The Chinese law raises the stakes and the possibility of clashes with regional maritime rivals.
The Philippine protest is the latest strongly worded public criticism by Manila of China’s increasingly assertive actions in the disputed waters, despite cozier ties nurtured by President Rodrigo Duterte with Beijing. Last July, Locsin warned China of “the severest response” if military exercises being staged by China’s People’s Liberation Army in the South China Sea spilled over into Philippine territory.
China and the Philippines, along with Vietnam, Malaysia, Taiwan, and Brunei, have been locked in territorial rivalries in the South China Sea in tense decades-long standoffs. Indonesian forces also have had confrontations with the Chinese coast guard and fishing flotillas in what Indonesia claims as its exclusive economic zone near the South China Sea.

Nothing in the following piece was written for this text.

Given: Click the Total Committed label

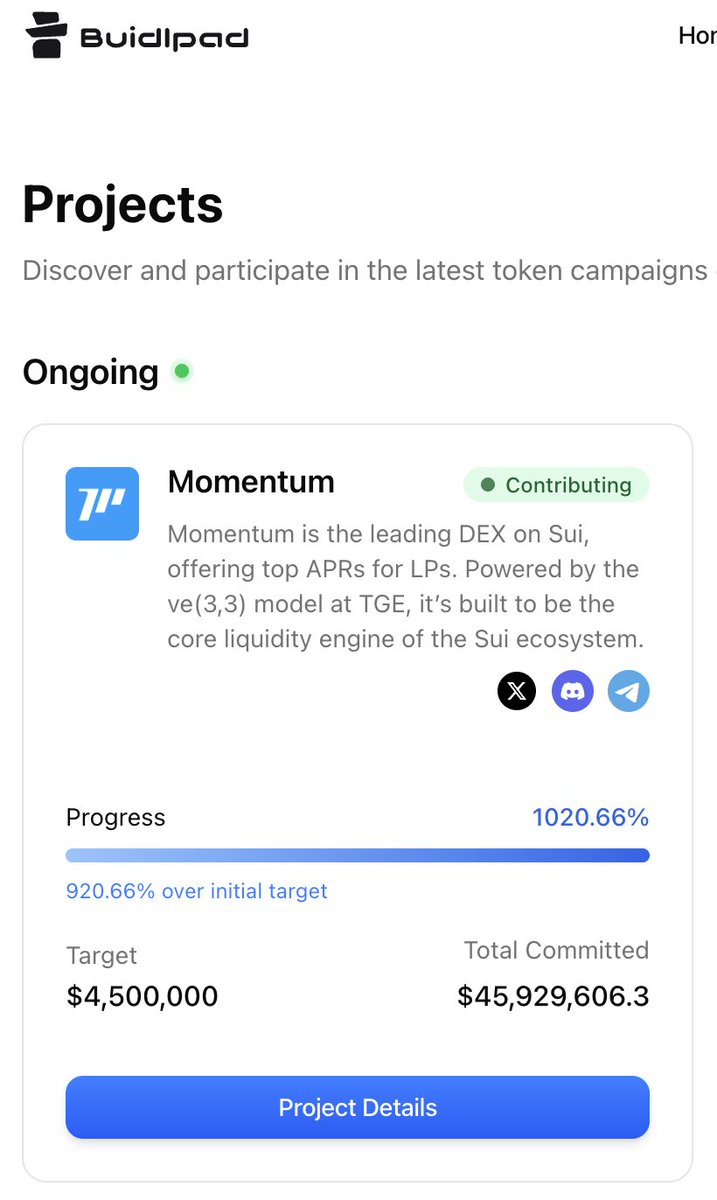Looking at the screenshot, I should 556,950.
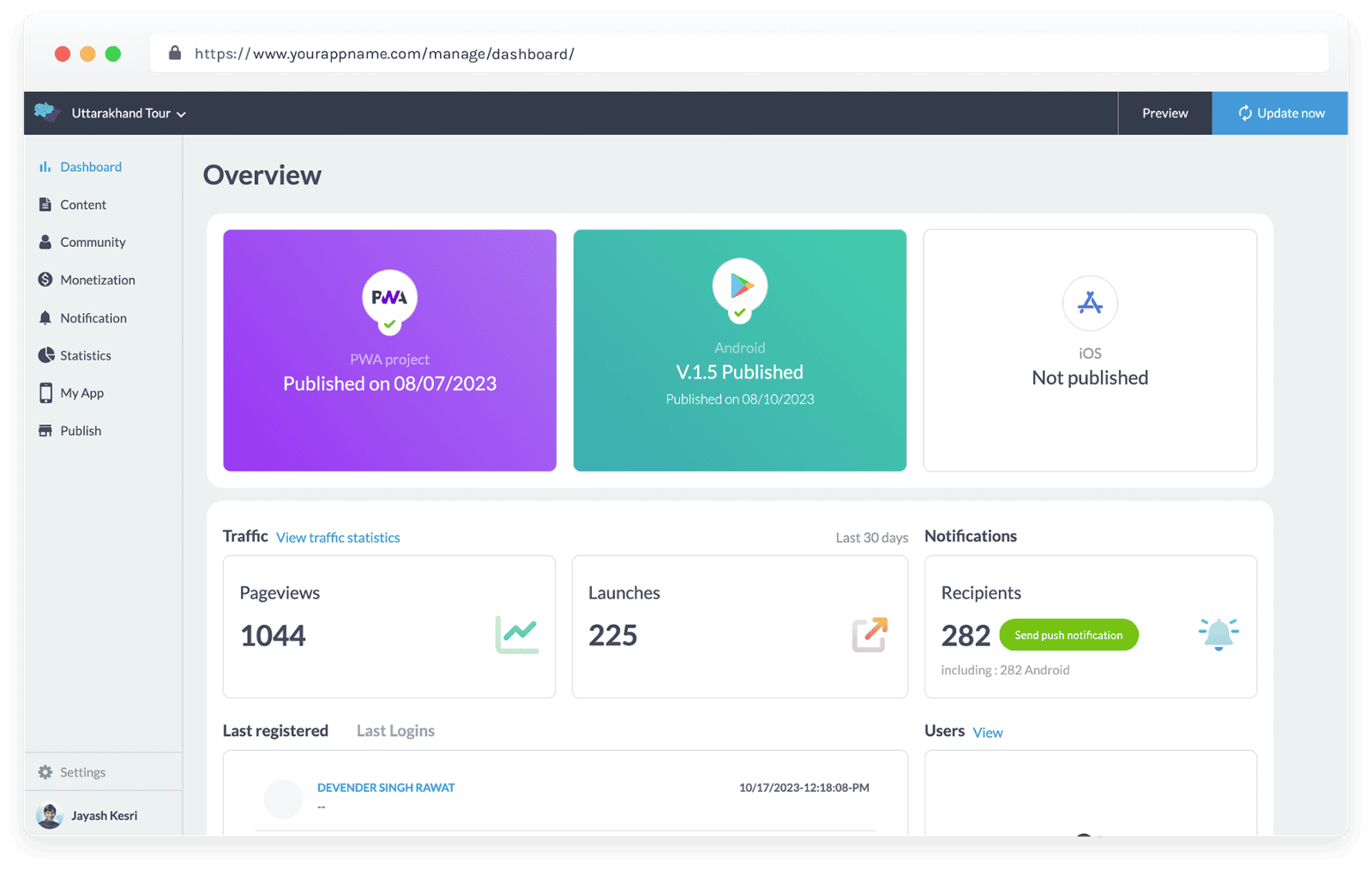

The United States has no claims in the strategic waterway, but its naval forces have challenged China’s territorial claims over virtually the entire sea. China has warned the U.S. to stay away from what it says is a purely Asian dispute but Washington has said it would continue to deploy its warships to the disputed region.
A U.S. Navy aircraft carrier, the USS Theodore Roosevelt, sailed into the South China Sea on Saturday to conduct “routine operations,” promote freedom of the seas and reassure America’s allies, Rear Admiral Doug Verissimo said in a statement.
Tensions flared in recent years after China transformed seven disputed reefs in the Spratlys, the most hotly contested region in the South China Sea, into missile-protected island bases, including three with military-grade runways. China and Southeast Asian nations have been negotiating a regional “code of conduct” to discourage aggression in the disputed waters but the talks have been delayed by the coronavirus pandemic.
China’s coast guard is also active in the vicinity of uninhabited East China Sea islands controlled by Japan but claimed by Beijing.